Тишина впивается в тело ножом. Звенящую, её разбавляет лишь треск поленьев в камине. «Мамочки! – доходит до меня, что мгновение назад невольно вырвалось изо рта, – Он же убийца!» Я замираю, испуганная тем, что позволила себе лишнего, а спаситель поднимает голову и начинает безудержно смеяться. Его гортанный смех похож на рокот насытившегося хищника.
– Вообще-то я имел в виду, что твои ноги нужно растереть, – отсмеявшись, говорит он и ловко подхватывает заледеневшую ступню, массируя пяточку и пальцы.
Он не позволяет себе ничего лишнего, а я действительно ощущаю себя лучше. Постепенно к ногам начинает возвращаться чувствительность, и прикосновения Валентина уже не так обжигают, хотя там, где он дотрагивается, кожу немного покалывает. Я хочу поблагодарить его, но он снова всё портит:
– Полагаю, теперь я имею полное право обращаться к тебе на «ты».
Я вспыхиваю и резко убираю ногу. Мне не хочется думать, что произошедшее может что-то между нами изменить. Валентин никак не комментирует моё поведение, только отворачивается, чтобы уставиться на огонь. Я тоже стараюсь на него не смотреть, но интерес пересиливает – никогда не видела обнажённого мужчину так близко. Пока он не замечает, я рассматриваю его бронзовую кожу, бугристые плечи, окаймлённые тоненьким шрамом, и плоский живот. Его тело будто слеплено талантливым скульптором, без изъянов, придающих любому божеству долю человечности. Даже следы от лезвий не портят это совершенство, а наоборот, придают силы.
Мне хочется немедленно взять в руки бумагу и соус, чтобы изобразить его таким же прекрасным, как древнего бога. Взгляд скользит по фигуре, запоминая детали. Я изучаю его только так, как это может делать художник – пытливо, с расстановкой, расчленяя на мелкие детали.
Валентин будто создан для того, чтобы оказаться на полотнах. В его мрачной красоте нет ничего приторно-тошного или лживого. Он выглядит так, словно таким и должен быть идеальный мужчина: немного грубый, властный и готовый настоять на своём.
В чёрных кудрявых волосах отражаются блики пламени, и я думаю, жёсткие ли они. Мне хочется их потрогать (разумеется, ради дела), чтобы выяснить правду. Обычно решительное, его лицо расслабленно, и даже на лбу нет привычной волевой морщинки.

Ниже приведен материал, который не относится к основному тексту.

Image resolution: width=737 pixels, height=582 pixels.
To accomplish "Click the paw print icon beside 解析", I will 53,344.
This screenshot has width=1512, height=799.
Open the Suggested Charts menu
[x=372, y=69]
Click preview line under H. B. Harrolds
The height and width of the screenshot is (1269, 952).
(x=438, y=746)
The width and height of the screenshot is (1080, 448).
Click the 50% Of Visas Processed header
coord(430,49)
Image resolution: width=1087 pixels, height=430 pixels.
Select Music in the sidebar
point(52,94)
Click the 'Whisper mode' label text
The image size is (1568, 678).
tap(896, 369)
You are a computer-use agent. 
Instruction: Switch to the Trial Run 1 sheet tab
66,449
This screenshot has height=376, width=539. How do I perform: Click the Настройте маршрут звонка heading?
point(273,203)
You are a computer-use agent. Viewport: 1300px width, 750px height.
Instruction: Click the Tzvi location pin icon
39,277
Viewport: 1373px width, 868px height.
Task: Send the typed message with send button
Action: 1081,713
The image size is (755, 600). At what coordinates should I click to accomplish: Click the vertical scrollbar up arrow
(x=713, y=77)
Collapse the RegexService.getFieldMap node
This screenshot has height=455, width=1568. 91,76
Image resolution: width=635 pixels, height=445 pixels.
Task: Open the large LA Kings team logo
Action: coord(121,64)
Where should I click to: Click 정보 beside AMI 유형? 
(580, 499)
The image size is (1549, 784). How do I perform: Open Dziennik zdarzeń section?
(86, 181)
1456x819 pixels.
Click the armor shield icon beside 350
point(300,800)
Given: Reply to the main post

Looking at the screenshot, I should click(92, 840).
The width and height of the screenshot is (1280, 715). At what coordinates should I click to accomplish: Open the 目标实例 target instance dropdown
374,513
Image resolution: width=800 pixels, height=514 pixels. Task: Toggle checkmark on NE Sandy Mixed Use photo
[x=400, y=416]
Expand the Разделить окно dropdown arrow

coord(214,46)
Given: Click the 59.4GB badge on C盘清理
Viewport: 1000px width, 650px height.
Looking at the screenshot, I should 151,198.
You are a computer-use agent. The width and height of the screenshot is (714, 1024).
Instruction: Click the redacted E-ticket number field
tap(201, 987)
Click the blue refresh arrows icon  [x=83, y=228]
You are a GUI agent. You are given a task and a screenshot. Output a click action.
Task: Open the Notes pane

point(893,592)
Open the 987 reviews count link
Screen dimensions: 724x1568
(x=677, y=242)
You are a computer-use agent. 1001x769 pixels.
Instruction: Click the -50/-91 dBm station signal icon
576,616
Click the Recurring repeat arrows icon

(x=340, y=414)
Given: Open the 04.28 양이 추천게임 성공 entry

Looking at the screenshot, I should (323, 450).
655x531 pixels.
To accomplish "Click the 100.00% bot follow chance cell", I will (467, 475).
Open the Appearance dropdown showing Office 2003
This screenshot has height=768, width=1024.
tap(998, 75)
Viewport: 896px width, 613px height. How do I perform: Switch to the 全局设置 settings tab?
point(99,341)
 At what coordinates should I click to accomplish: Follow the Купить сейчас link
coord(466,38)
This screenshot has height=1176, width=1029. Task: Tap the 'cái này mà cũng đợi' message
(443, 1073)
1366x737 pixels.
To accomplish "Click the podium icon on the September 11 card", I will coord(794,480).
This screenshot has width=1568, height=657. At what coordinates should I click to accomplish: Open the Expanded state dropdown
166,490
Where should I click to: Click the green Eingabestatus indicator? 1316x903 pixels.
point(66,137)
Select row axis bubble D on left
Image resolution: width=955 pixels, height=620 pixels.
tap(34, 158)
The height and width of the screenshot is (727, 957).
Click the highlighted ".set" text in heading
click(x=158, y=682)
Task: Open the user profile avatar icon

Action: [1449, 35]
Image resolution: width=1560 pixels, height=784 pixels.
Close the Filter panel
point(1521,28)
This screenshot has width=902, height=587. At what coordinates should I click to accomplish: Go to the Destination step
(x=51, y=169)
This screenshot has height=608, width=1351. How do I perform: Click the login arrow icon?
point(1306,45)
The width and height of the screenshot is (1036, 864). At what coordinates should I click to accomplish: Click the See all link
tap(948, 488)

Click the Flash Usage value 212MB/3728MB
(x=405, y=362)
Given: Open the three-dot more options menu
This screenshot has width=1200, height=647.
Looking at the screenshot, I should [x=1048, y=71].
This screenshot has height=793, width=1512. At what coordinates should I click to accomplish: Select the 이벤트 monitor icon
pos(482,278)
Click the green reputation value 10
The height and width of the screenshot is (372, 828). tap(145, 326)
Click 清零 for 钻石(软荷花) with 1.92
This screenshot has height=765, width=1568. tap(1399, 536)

Я спускаюсь от груди ниже, не без смущения разглядывая полоску чёрных волос на животе. Валентин не постеснялся раздеться догола, и теперь мои щёки горят, пока я рассматриваю то, что должно быть прикрыто. Я вспоминаю рассказы служанок в Даурнорде, книги, тайком читаемые по ночам вместе с Лорой, и думаю, какой должна быть женщина, чтобы уместить это в себе. Внизу живота всё стягивается в тугой узел, а губы сохнут от внезапного чувства. Чего в нём больше – предвкушения, желания или страха, как перед опасным хищником?
– Нравится? – иронично спрашивает Валентин, чуть склонив голову. Базальтовые глаза наблюдают за мной. Щёки горят от осознания, что всё это время он тоже меня изучал.
– Довольно уродливо. Не мешает ходить с такой штукой?
Я знаю, что специально пытаюсь его ранить. Досада требует немедленно выпустить пар. Но мужчина только улыбается краешками губ, словно подобная выходка заставляет его подумать о ребячестве. Впрочем, так и есть, но он мог бы сохранить хотя бы видимость приличий, не снимая штаны.
– Много ты понимаешь, – говорит самый опасный человек в Кассенри, щёлкая меня по носу, как ребёнка. Я насупливаюсь. Несправедливо! Голый – он, а виновата я.
Он поднимается, давая возможность разглядеть его широкую спину, ямочки над ягодицами и сильные ноги. Я поспешно опускаю глаза, чтобы Валентин не поймал меня на подглядывании. Но, кажется, его не проведёшь. В его взгляде мерещится хитринка.
Он трогает вещи, сушащиеся над огнём, проверяя их на влагу.
– Ещё мокрые, – сообщает мужчина.
– Давай сюда, – гораздо более грубо, чем собиралась, отвечаю я.
Валентин окидывает меня задумчивым взглядом.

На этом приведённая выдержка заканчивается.